──────── TASK INPUTS

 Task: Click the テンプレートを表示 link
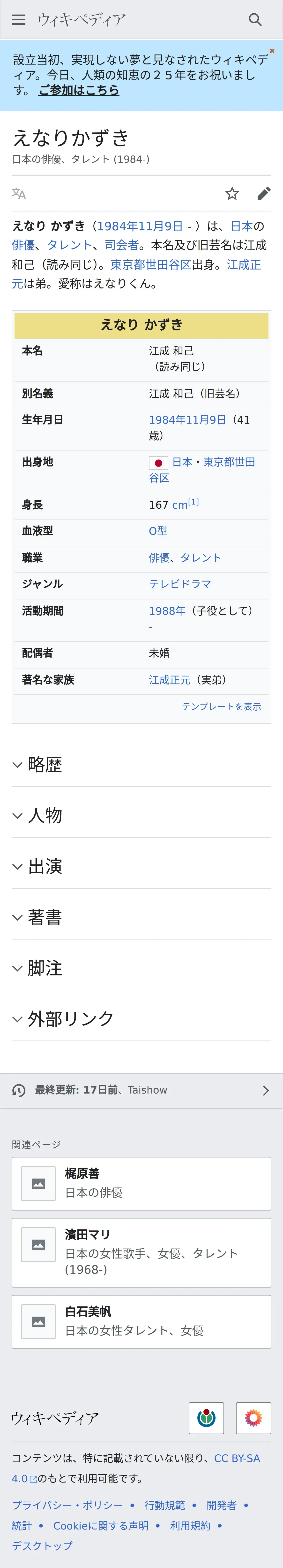[222, 706]
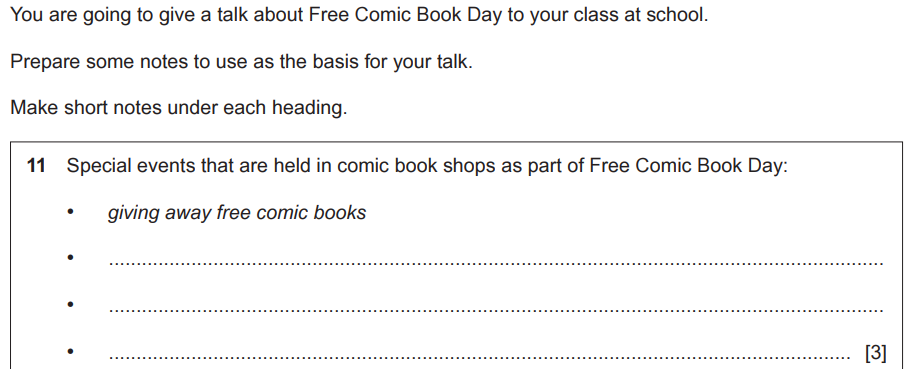Click the second blank dotted answer line
This screenshot has width=909, height=369.
tap(496, 310)
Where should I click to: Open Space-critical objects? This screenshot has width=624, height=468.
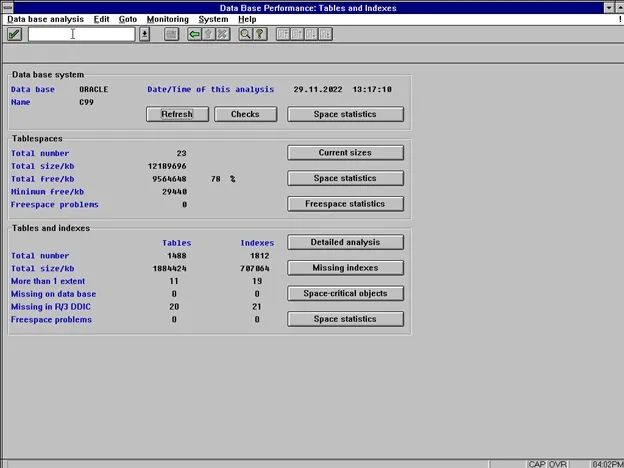(345, 294)
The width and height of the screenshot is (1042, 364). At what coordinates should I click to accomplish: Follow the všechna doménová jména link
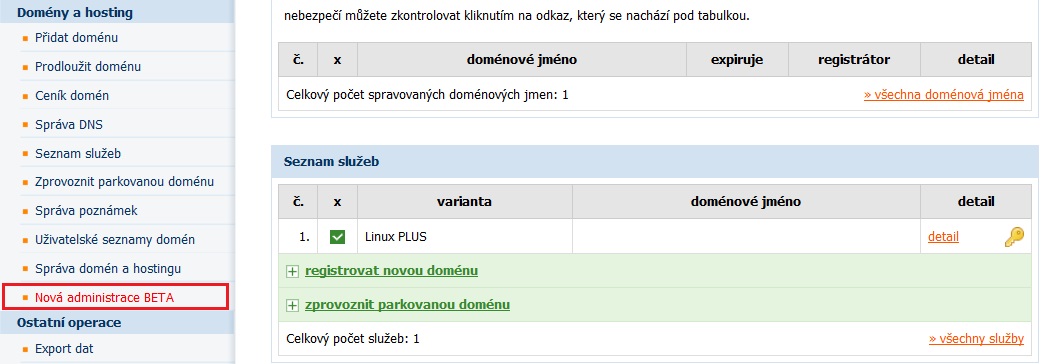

────────────────

TASK DIRECTIONS »
Reproduce the records verbatim, omitting all images they contain.

OUTPUT FOR THIS TASK »
 Task: Click the テンプレートを表示 link
[222, 706]
Click the second blank dotted answer line
This screenshot has width=909, height=369.
tap(496, 310)
Where should I click to: Open Space-critical objects? This screenshot has width=624, height=468.
(345, 294)
The width and height of the screenshot is (1042, 364). At what coordinates should I click to accomplish: Follow the všechna doménová jména link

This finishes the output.